• Exercise directions: Rewrite the stretch from the line containing "Locate an element" through the line containing "center [773, 249].", putting "item" in place of "element" and leaving everything else as it is.

• Provided records:
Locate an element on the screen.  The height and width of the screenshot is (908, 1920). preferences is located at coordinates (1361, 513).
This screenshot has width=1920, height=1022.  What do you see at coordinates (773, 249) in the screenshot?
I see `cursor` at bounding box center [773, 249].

--

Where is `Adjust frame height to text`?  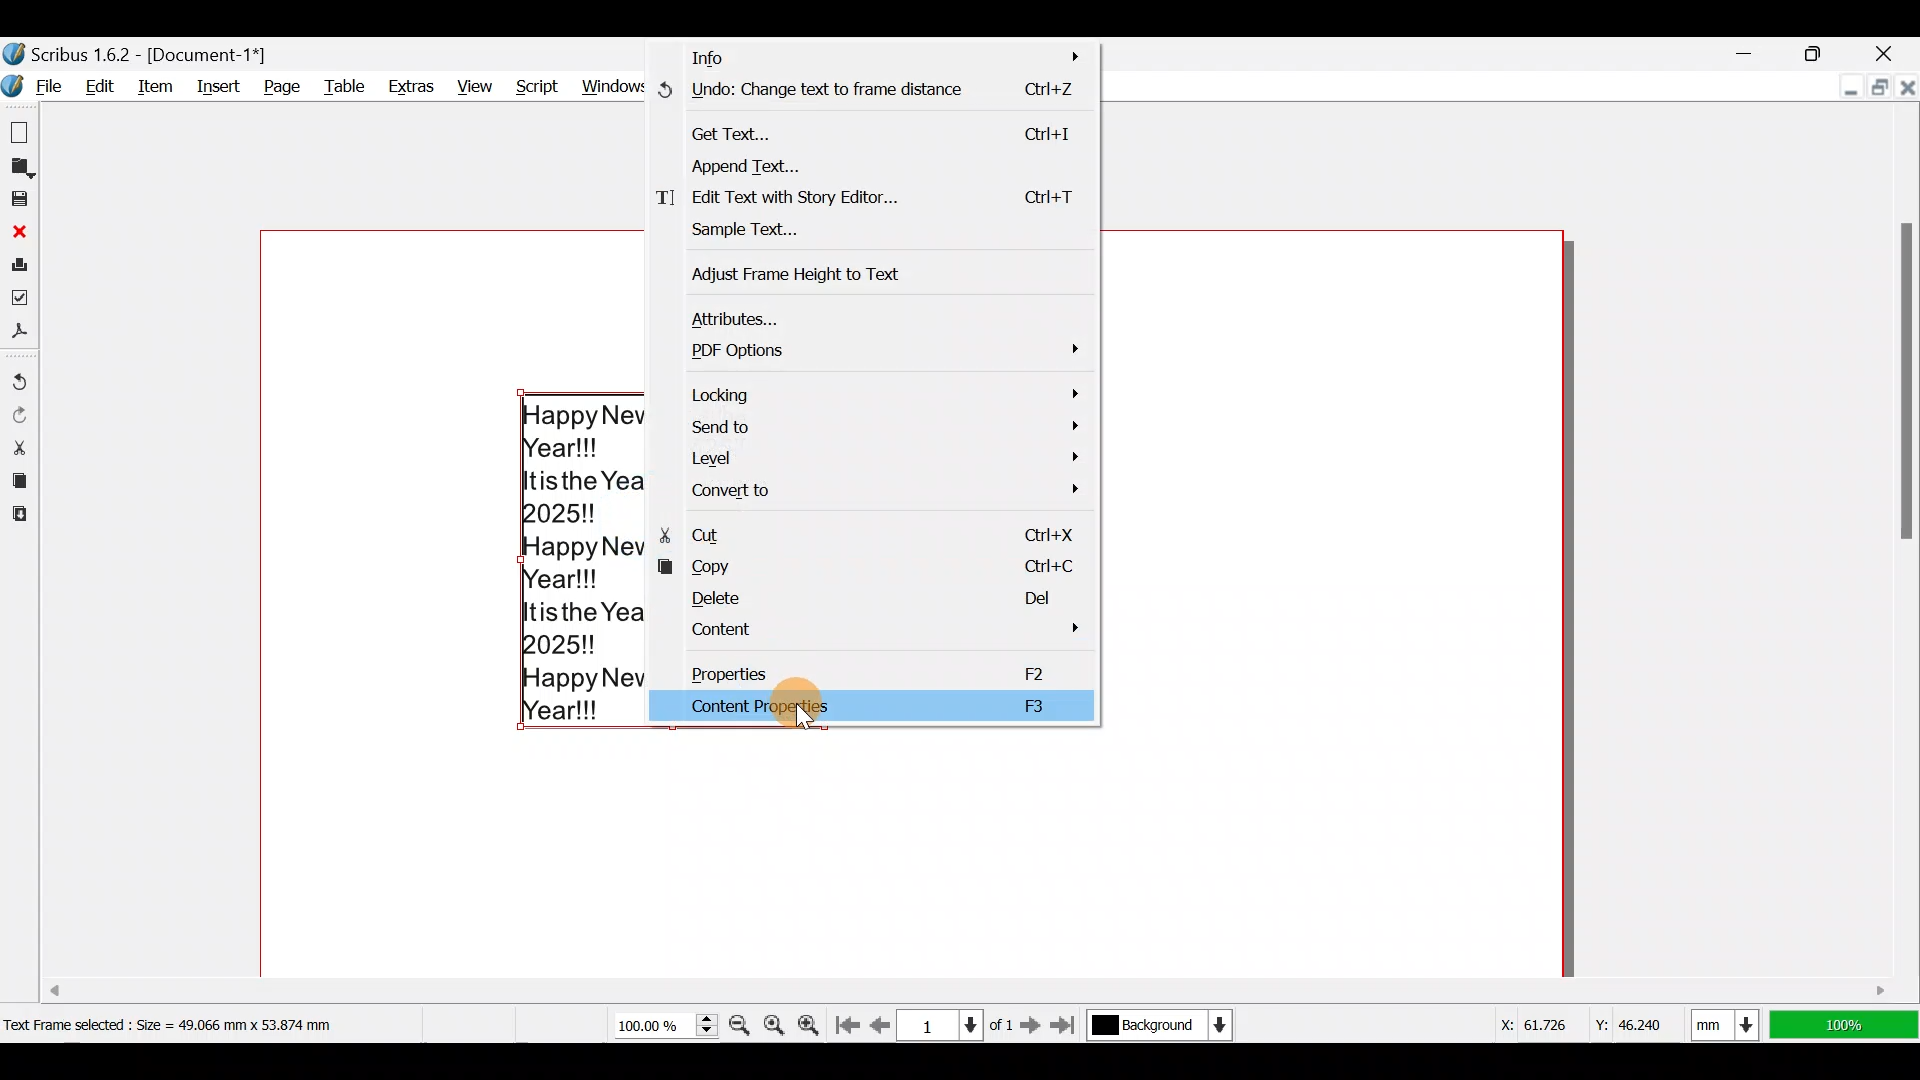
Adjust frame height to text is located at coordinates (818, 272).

==

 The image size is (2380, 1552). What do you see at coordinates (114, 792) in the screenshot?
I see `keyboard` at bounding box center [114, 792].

• Answer below:
Locate an item on the screen.  The height and width of the screenshot is (908, 1920). preferences is located at coordinates (1361, 513).
This screenshot has width=1920, height=1022.  What do you see at coordinates (773, 249) in the screenshot?
I see `cursor` at bounding box center [773, 249].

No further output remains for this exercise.